One — 5G is not a single-technology upgrade. Rather, it is a new way of looking at cellular service and the infrastructure to carry it…and it involves several new or upgraded technologies to support it. New chips and processors have been invented, new spectrum is being made available and new, massive, fiber optic networks with better, more durable, and more reliable elements are being deployed to support, to name but a few. This is different. 5G is potentially 100 times faster than current 4G technology (even when you consider the upgraded, or “evolved” LTE 4G technology) and that adds extraordinary opportunities for us all.

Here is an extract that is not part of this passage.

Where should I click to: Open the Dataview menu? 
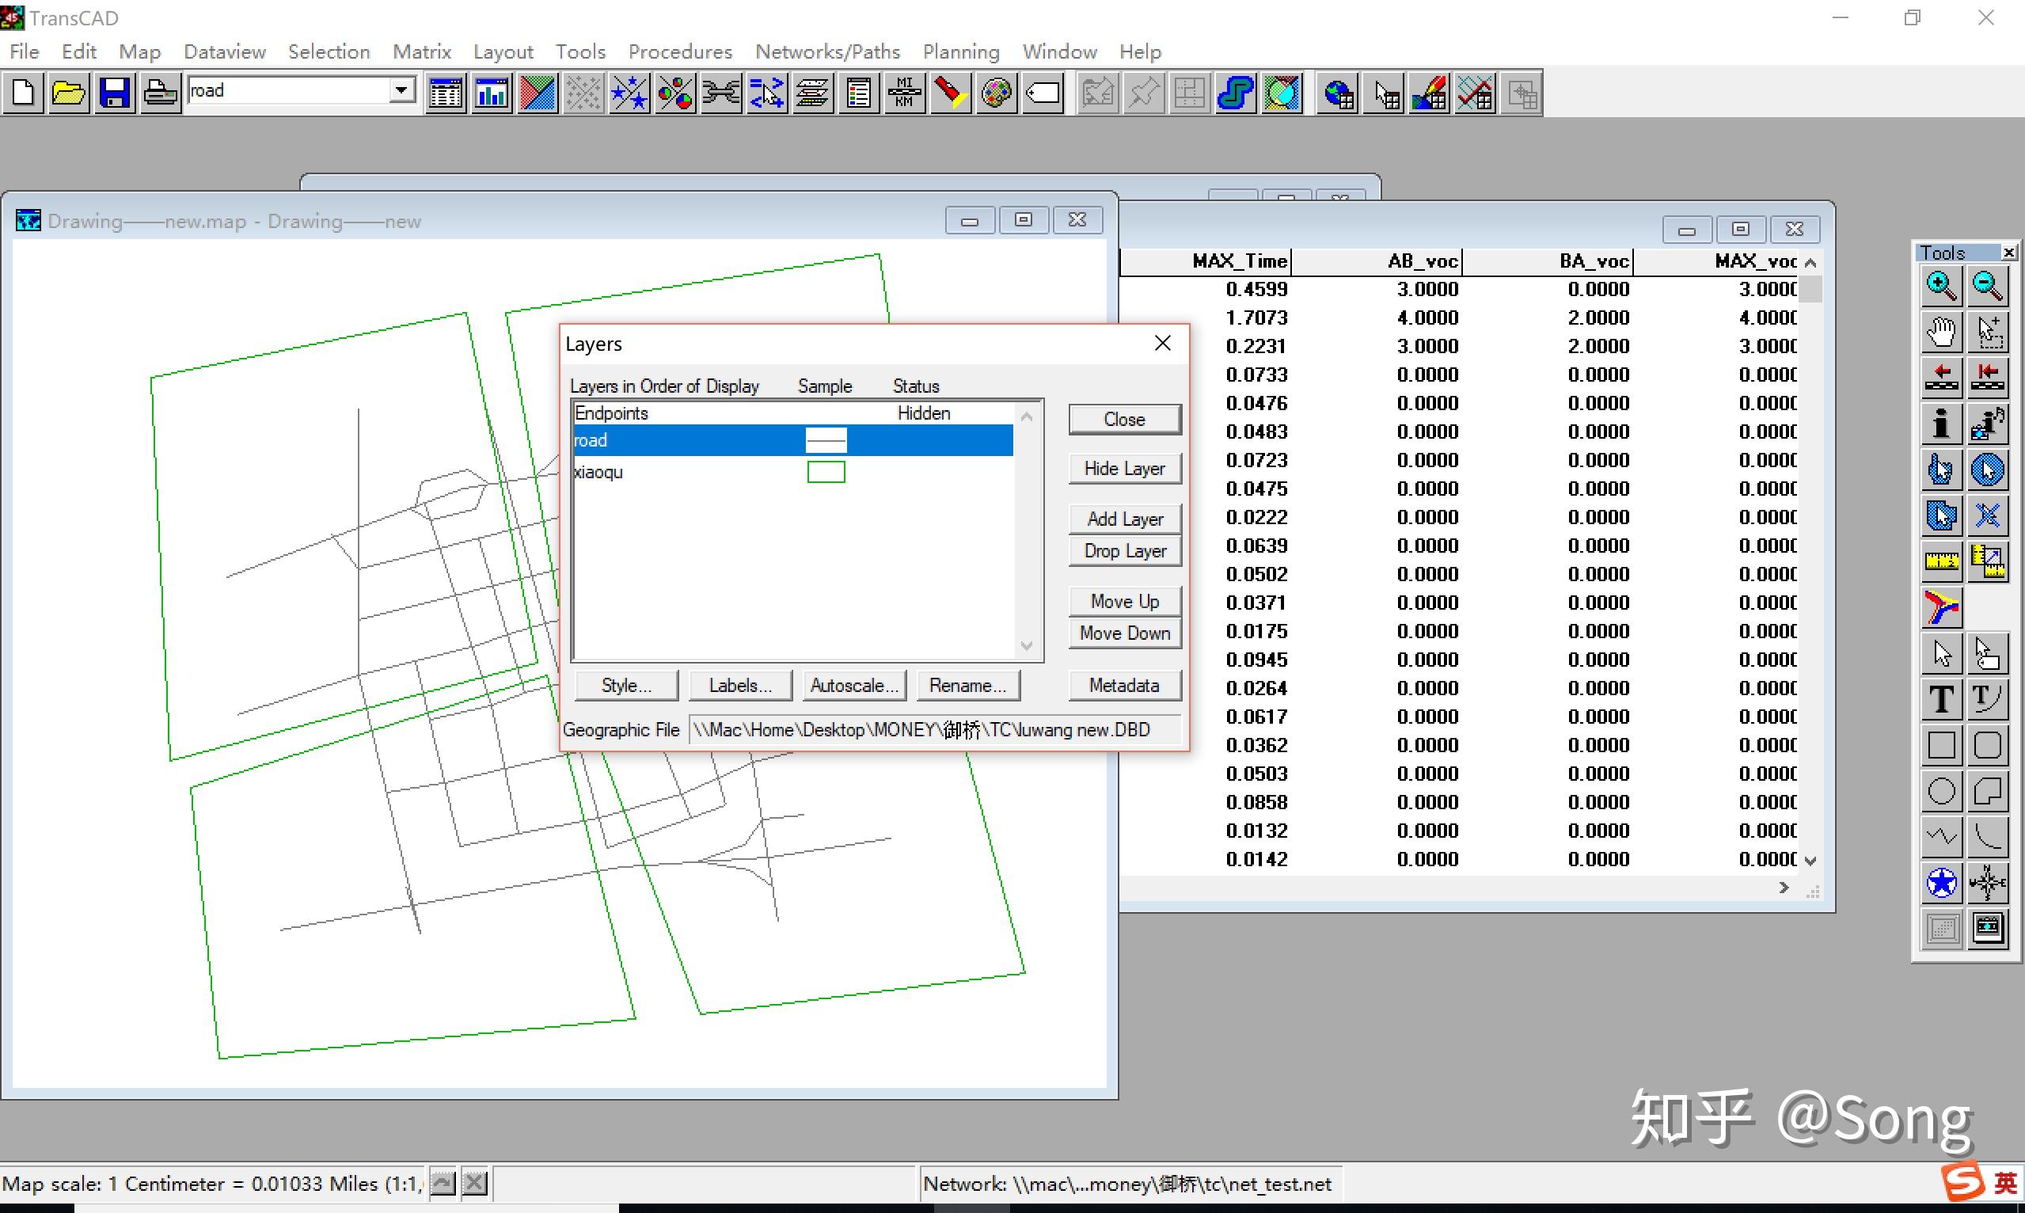coord(225,51)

Two — So what? Who needs all that speed? My cell phone works fine. This would be a valid question if this were only about phone use. But it is not. Not by a long shot. This is about scores of new possibilities in how we work, play and live. It involves manufacturing, transportation, logistics, medicine, education, entertainment, national security…and the list goes on. Here are a couple examples: because of the near-instantaneous speeds, both upload and download, autonomous cars and trucks will soon become much more viable and thus more common as the 5G Smart Highway grids come to the assistance of the current radar-assisted smart vehicles. Feedback to the onboard computers of these vehicles will be instantaneous, making them safer and far more reliable. And because of that, they will become much more ubiquitous. The same is true of telemedicine. Now, we visit doctors via platforms like Zoom (thanks in large part to the COVID outbreak). Add 5G technology to that concept and we will approach a capability where surgery can safely be done robotically by a team of attending physicians in different locations. The bounds of artificial intelligence, robotics, the Internet of Things, etc., will expand dramatically. CISCO Systems estimates that currently there are about ten streaming devices per capita in our country. That sounds like a lot, but it is just the beginning. In fact, it may sound comically small in just a few short years. This is different. We are just beginning to realize the many possibilities that 5G will usher in.

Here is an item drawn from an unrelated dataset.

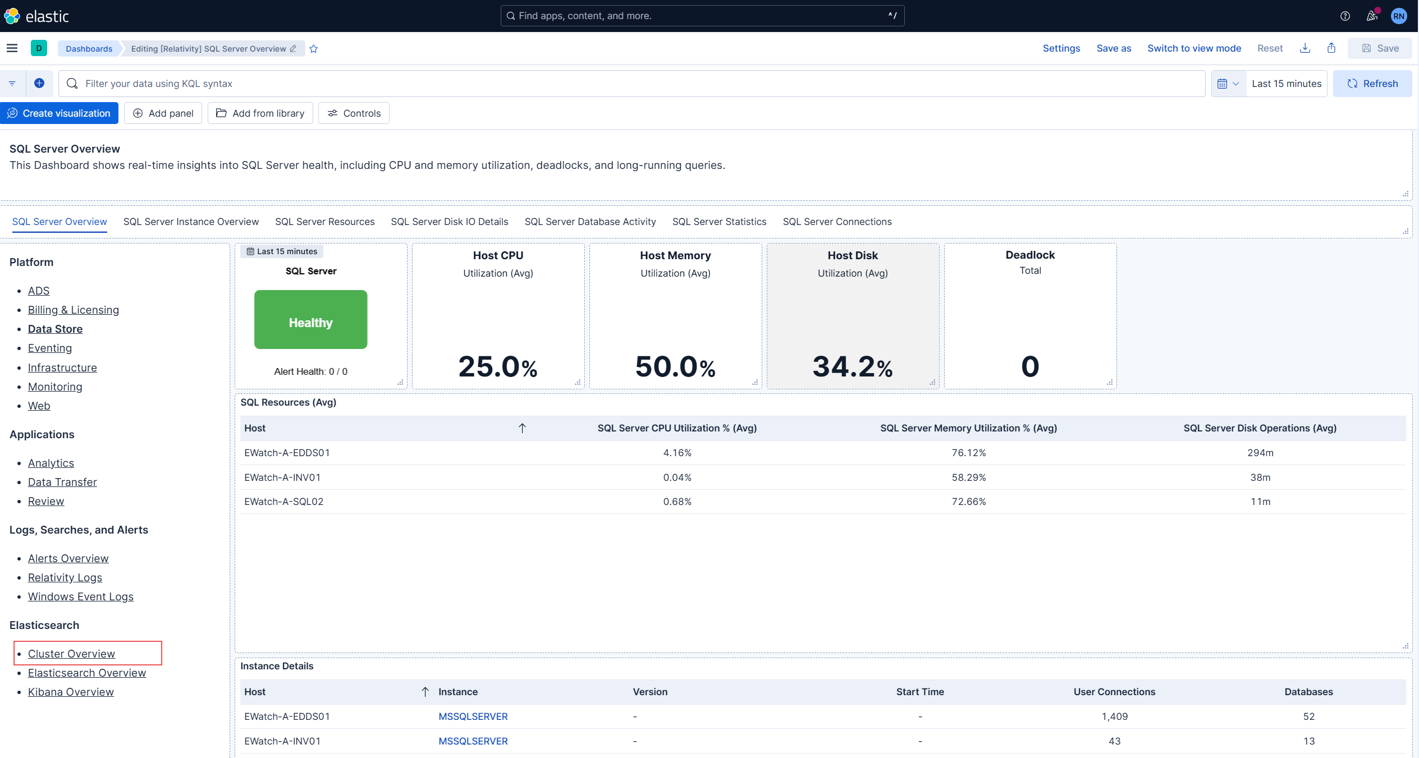Toggle sorting on Instance Details Host column
Viewport: 1419px width, 758px height.
[x=425, y=692]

Three — So what happens now? The disparate parts that make up this 5G phenomenon need to come together, and they are. At the consumer level, the telecoms, ISPs and their device-manufacturing partners creating the 5G capable phones and tablets, work to bring those devices to market. They want to do so quickly as the competition for service subscribers heats up. The marketing hype will drive 5G device demand even before full functionality is possible. Massive fiber deployments will continue in cities, suburbs and now even in rural America as billions of infrastructure dollars, public and private, are spent. Fiber can support the speed of 5G and is considered the gold standard of capability. But cellular mini-towers (fiber connected) will also be deployed on the streets of cities, suburbs and on campuses of all types be they corporate, institutional or government/military. And 5G will not stop at the parking lot. Inside plant backbone for 5G will take place in business and institutional buildings across the land. Conversion to 5G will become competitive survival. There is much to be done to support 5G and to fully experience its benefits to how we all live. But the genie is out of the bottle. This is happening and 5G will potentially dominate many forms of infrastructure-build for the next decade, perhaps longer.
We could not be more excited as we ramp up capabilities and bring resources to bear for outside plant and inside plant solutions to support this major societal transformation. Steve Forbes calls the 5G buildout “elemental”. We believe him and we are enormously proud to be in this industry.